ロシアの歴史のなかでは珍しく融和主義的な思想を持っていたゴルバチョフ。その仕事や人物像、その後の評価などを世界史に詳しいライターひこすけと一緒に解説していきます。
- ミハイル・ゴルバチョフとはどんな人物?
- コルホーズの農民の息子として生まれたゴルバチョフ
- 成績が優秀だったゴルバチョフ
- 政治家として頭角をあらわすゴルバチョフ
- ソ連の政策に問題提起することも
- ゴルバチョフに対する海外の高い評価
- ゴルバチョフは若手の新星として党書記長に就任
- ゴルバチョフによるペレストロイカ
- もうひとつの改革の柱、グラスノスチ
- 冷戦を集結に導いたゴルバチョフ
- INF条約により特定の兵器の使用が制限
- 東ヨーロッパの独立に関するゴルバチョフの態度
- ゴルバチョフはクーデターをきっかけに失脚
- クーデターは失敗に終わる
- ゴルバチョフの大統領辞任とソ連の崩壊
- 評価が分かれるゴルバチョフの実績
この記事の目次

ライター/ひこすけ
アメリカの歴史や文化を専門とする元大学教員。アメリカと並ぶ大国であるロシアやソ連の歴史にも興味がある。プーチン政権下のロシアは今、ウクライナ進攻により国際的に批判を浴びている。それにより再評価されているのがゴルバチョフ。気になったので調べてみた。
ミハイル・ゴルバチョフとはどんな人物?
By Series: Reagan White House Photographs, 1/20/1981 – 1/20/1989 Collection: White House Photographic Collection, 1/20/1981 – 1/20/1989 – https://catalog.archives.gov/id/75855905, Public Domain, Link
正式な名前はミハイル・セルゲーエヴィチ・ゴルバチョフ。1931年に生まれました。ソ連の最後の最高指導者としてさまざまな改革に取り組みますがソ連は解体。ゴルバチョフ自身はクーデターにより失脚しました。
コルホーズの農民の息子として生まれたゴルバチョフ
ゴルバチョフは、スタヴロポリ地方のコルホーズの農民の息子として誕生。コルホーズとは農業集団のことで、複数の農民が連合して経営する団体のこと。

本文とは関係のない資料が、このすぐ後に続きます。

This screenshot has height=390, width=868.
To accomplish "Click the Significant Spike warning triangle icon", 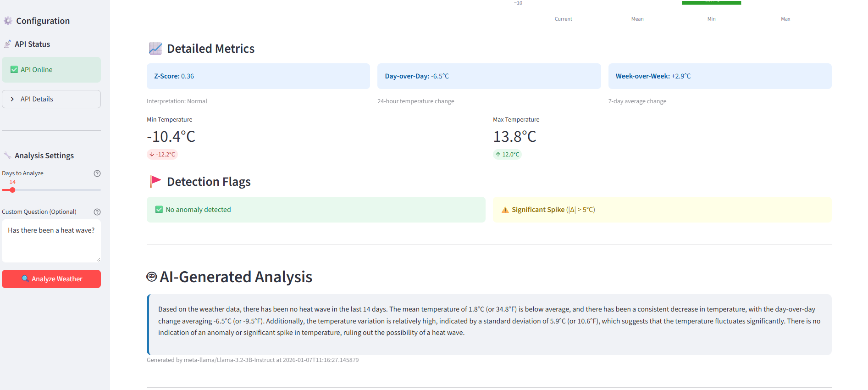I will (x=505, y=210).
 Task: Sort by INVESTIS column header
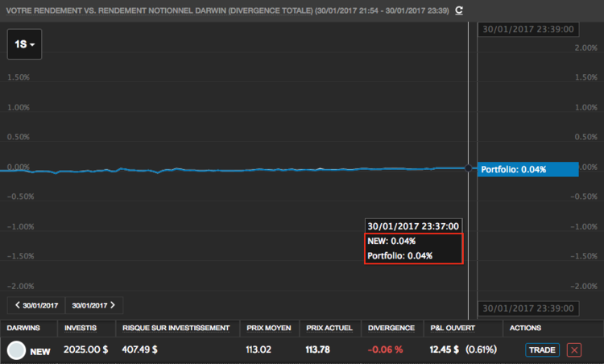81,328
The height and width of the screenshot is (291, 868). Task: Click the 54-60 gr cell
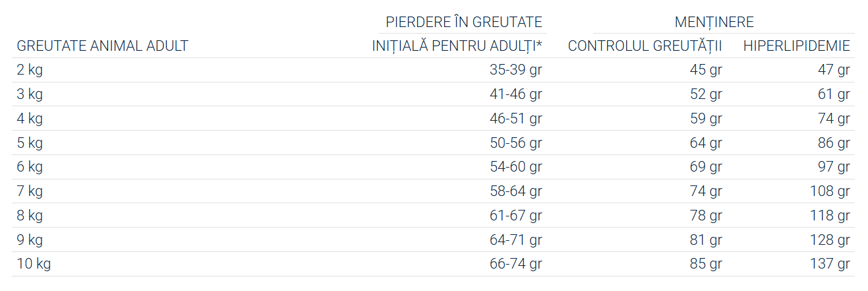pyautogui.click(x=516, y=167)
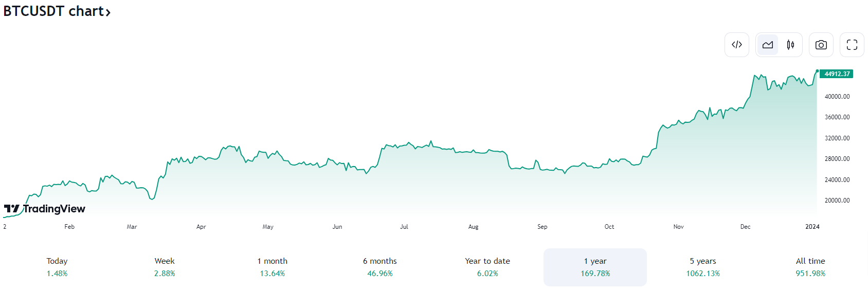Open the embed code widget

[x=737, y=45]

ロシアで独裁的に改革を進めたスターリンによる政策のひとつです。スターリンの大粛清では、おじいさんが破壊活動の疑いをかけられて投獄されました。
1941年6月、ナチス・ドイツとの独ソ戦がはじまると、ゴルバチョフのお父さんは兵にとられ、家族は働き手を失います。家族が住んでいたスタヴロポリ地方は、一時期ナチス・ドイツに占領されることも。お父さんは、戦死したという通知が来るものの無事に家族のもとに帰還しました。
成績が優秀だったゴルバチョフ
ゴルバチョフは決して裕福ではありませんでしたが成績は優秀。学校では成績優秀者として表彰されました。18歳のときに、卓越した能力がある民間人に与えられる労働赤旗勲章を授与されます。モスクワ大学の法学部には推薦により入学しました。

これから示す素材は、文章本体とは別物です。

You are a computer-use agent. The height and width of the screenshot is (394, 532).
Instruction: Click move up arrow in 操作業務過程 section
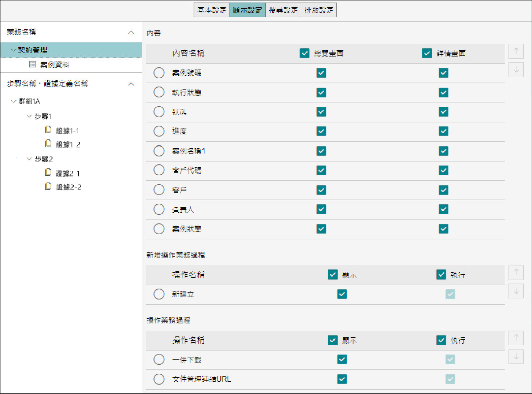pyautogui.click(x=516, y=338)

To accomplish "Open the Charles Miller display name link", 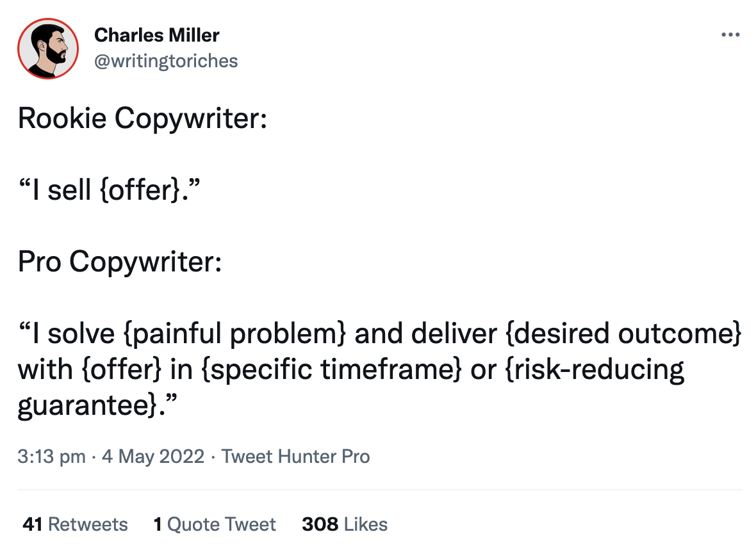I will tap(156, 35).
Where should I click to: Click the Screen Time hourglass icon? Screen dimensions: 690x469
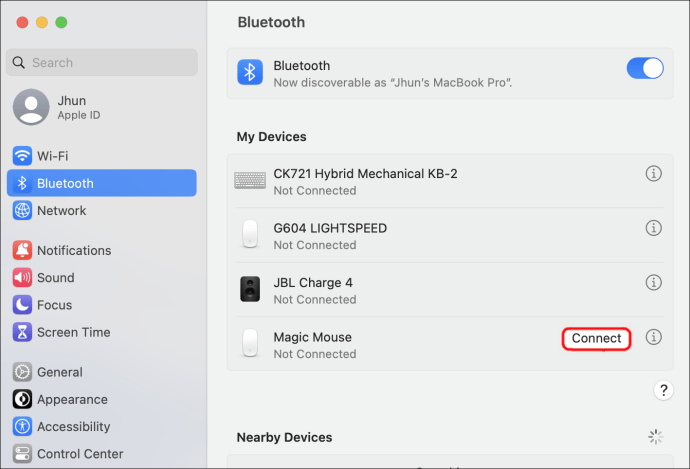22,332
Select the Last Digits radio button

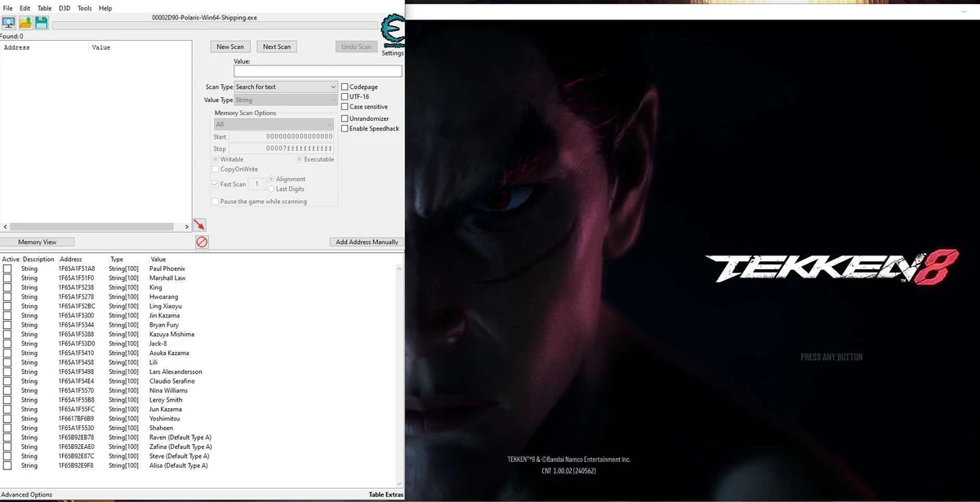271,189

大学を卒業したあとゴルバチョフはソビエト連邦検察庁の国家試験を受験しますが不合格。故郷に戻って共産党の青年組織であるコムソモールで活動するようになります。そこから、農業行政官、地区書記、コムソモール第一書記、地方党委員会第一書記などを経て、党中央委員ととんとん拍子に出世しました。

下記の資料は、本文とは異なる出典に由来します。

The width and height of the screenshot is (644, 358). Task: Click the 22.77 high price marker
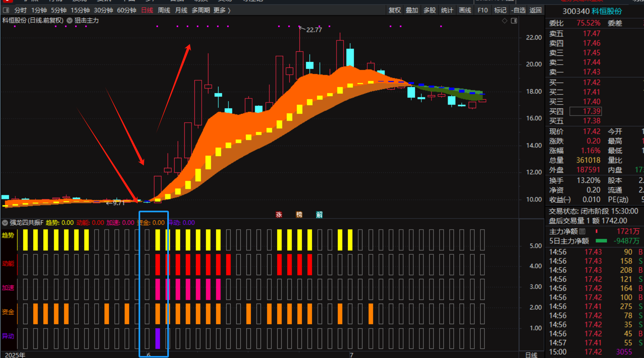point(314,30)
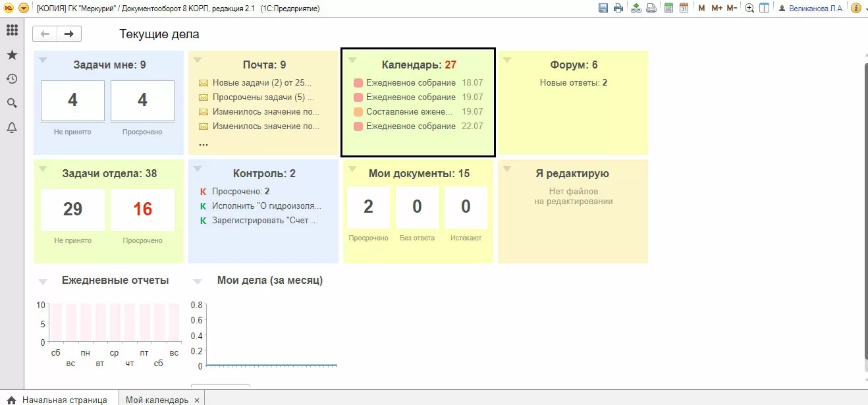Open Favorites star icon in sidebar
868x405 pixels.
point(12,55)
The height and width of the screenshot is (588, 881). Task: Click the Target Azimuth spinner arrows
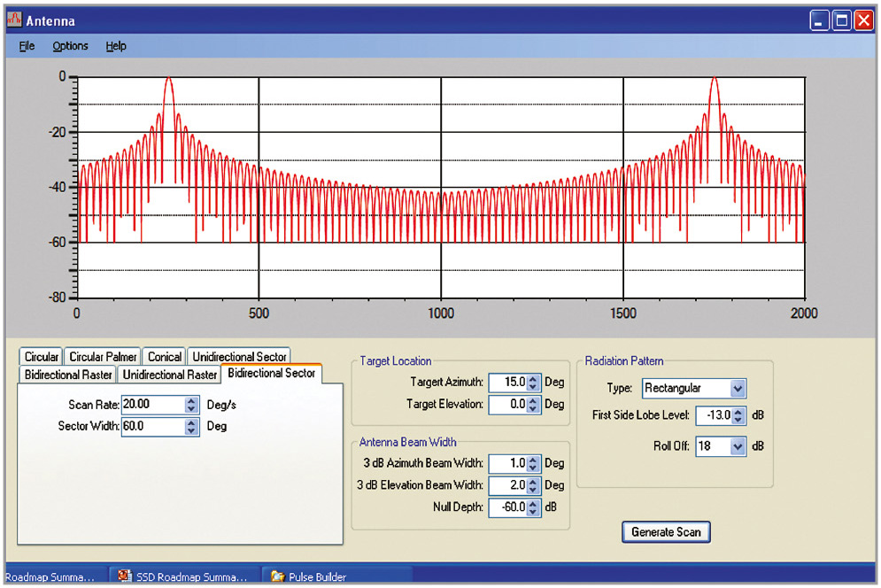533,383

ゴルバチョフは大学でその後に大きな影響を与える二人の人物に出会っています。ひとりが妻となるライサ。モスクワ大学哲学科の学生でした。もうひとりがズデネク・ムリナーシ。のちにチェコの政治家となり「プラハの春」を推進した人物です。
政治家として頭角をあらわすゴルバチョフ

着々と政治家とし実績を積んだゴルバチョフは、1978年に党中央委農業担当書記となり、拠点をモスクワに移します。このときゴルバチョフは、自分の家族の仕事場であったコルホーズの仕組みに疑問を抱くようになりました。